Controls power in AC load through a TRIAC, performing AC phase cutting with help of a zero-cross detection circuit in a dimmer module. The module used was a RobotDyn AC Dimmer module paired with an Arduino Uno board.

It is also possible to use similar modules, that work in the same way, or do the circuit yourself. That are plenty of tutorials online explaining how it works.

An incandescent light bulb was used as the load, allowing the visualization of the power control trough the light brightness. But it works with any AC resistive load where the current or voltage don't exceed the dimmer circuit specified capacity.

Advantages

Many sketches online uses delay() to make the interrupt routine wait to trigger the TRIAC. But it can lead to very long interrupts at low power. In the implementations on this repository, the Arduino hardware timer (Timer1) was used, making the interrupt at the zero-crossing non-blocking.

There is also libraries provided by manufacturers of this kind of module. RobotDyn suggests it's own library. The disadvantage of this approach is that you don't have full control over the TRIAC. Particularly, I've experienced flickering in the light bulb when trying to combine the dimming functionality through the library with other things, such as measuring and displaying temperature with a DS18B20.
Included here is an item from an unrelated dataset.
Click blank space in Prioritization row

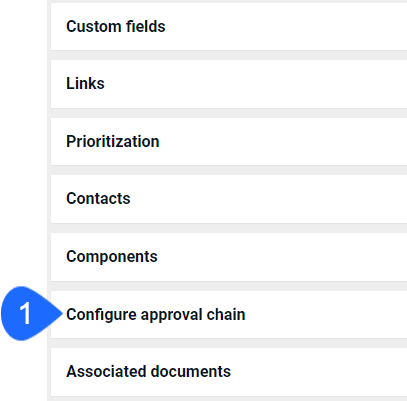tap(283, 141)
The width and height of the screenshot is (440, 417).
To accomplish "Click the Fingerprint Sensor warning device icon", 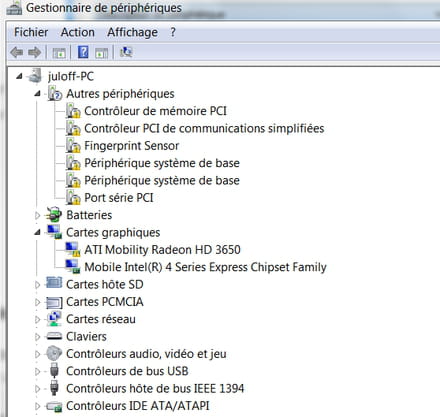I will click(73, 146).
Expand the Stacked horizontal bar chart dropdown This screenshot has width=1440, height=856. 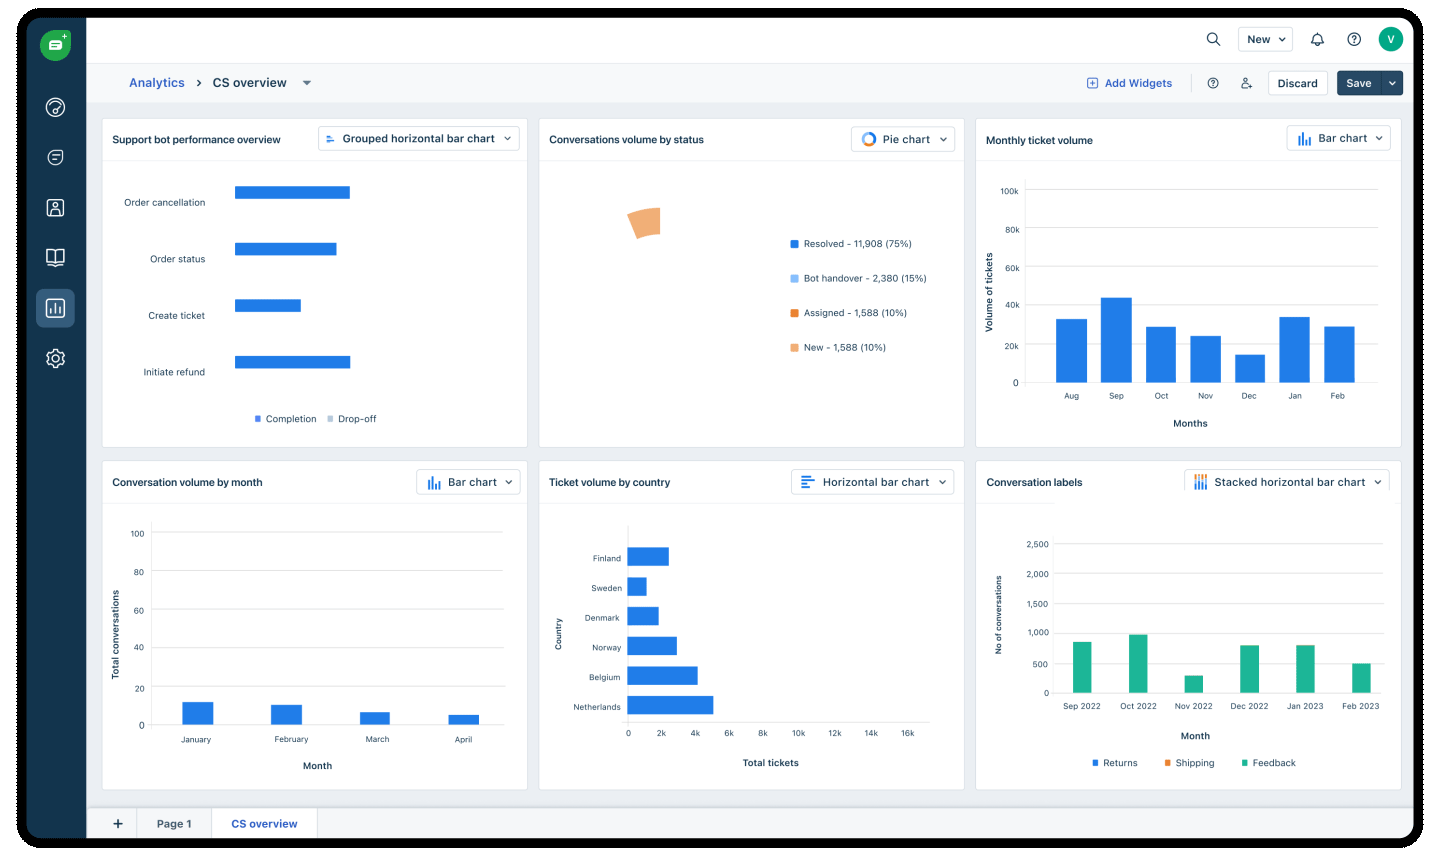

What's the difference between the sketches?

There are two Arduino sketches in this repository:

ac-dimmer-user-input

Here you can control the time to trigger the TRIAC manually by a Serial input (you can use the Arduino IDE Serial Monitor to give inputs) with the power level desired, going from 1% to 100%, which is then converted to the time to trigger the TRIAC, resulting in more or less power delivered to the load.

ac-dimmer-with-temperature

It is the same, but paired with a DS18B20 temperature sensor, in which the temperatures are being read also in a non-blocking way and allowing the loop to keep running. Nothing is actually being done with the temperature, just the monitoring.